In order to perform projector alignment of the sphere and give live presentations, a remote control is required. The current remote control in use is the Wii remote. In order for this to work, the sites need to purchase a Bluetooth dongle, a Wii remote, a Wii nunchuk and a Wii charger. In order for the Wii remote to connect to the SOS system, the Bluetooth dongle must be within 100' of the area where the remote will be used. For projector alignment purposes, the remote needs to work on all sides of the sphere. Using a USB extender to get the Bluetooth dongle within the 100' range is helpful at many sites. The 100' distance for the Bluetooth dongle diminishes when walls and other barriers are between the dongle and remote. The second remote control available for SOS is an iPad, iPhone or iPod Touch. For this to work there must be Wi-Fi access to the SOS computer. Either an existing Wi-Fi network can be used, or a dedicated network can be set up for SOS.

The projectors draw about 20 amps and the rest of the equipment, including the computers, draws about 7 amps. A UPS is suggested for the computers to protect them from power spikes and bumps. Sites should consider putting the projectors on UPS units as well, especially if the site has unreliable power. Power should be readily accessible from each of the projector locations, as well as at the central computer location.

Another nice feature to add is an internet line with a static IP address. This serves two main purposes. First, it allows the site to automatically download real-time data for display on the sphere. Second, if the site’s security permits it, it allows the SOS team to log in remotely to the computers and do any troubleshooting or maintenance required. Internet speeds of 3-4 Mbps are suggested.

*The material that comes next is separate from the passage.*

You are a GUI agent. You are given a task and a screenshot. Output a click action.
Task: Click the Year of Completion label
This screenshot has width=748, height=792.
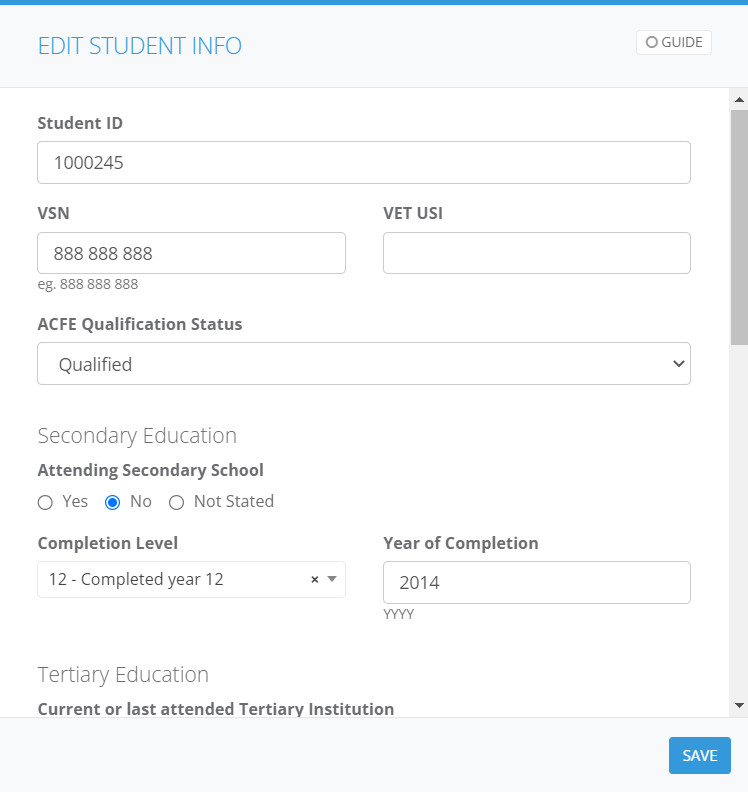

SOS with the touch-screen kiosk developed at The Tech Museum of Innovation in San Jose, CA

Additional Options

Many sites choose to customize their Science On a Sphere^® exhibit through the addition of touch-screen kiosks and auxiliary displays. The NOAA SOS team does not write or maintain the software for these additions. However, some of the sites that have created their own software make it available to all SOS sites. The Tech Museum in San Jose, CA wrote and maintains software to run a touch-screen kiosk. Contact Mike Drennan at The Tech for details and pricing. The Bishop Museum in Honolulu, HI has also written software for a touch-screen kiosk that is available to the network. Contact Brad Evans at Bishop for more details. The other piece of software that several sites are using was written by two students at the University of Colorado and is freely available. This software links PowerPoint with Science On a Sphere, allowing a corresponding PowerPoint show to play on auxiliary monitors during SOS presentations. Details and instructions for the CU Auxiliary Display Software are available online.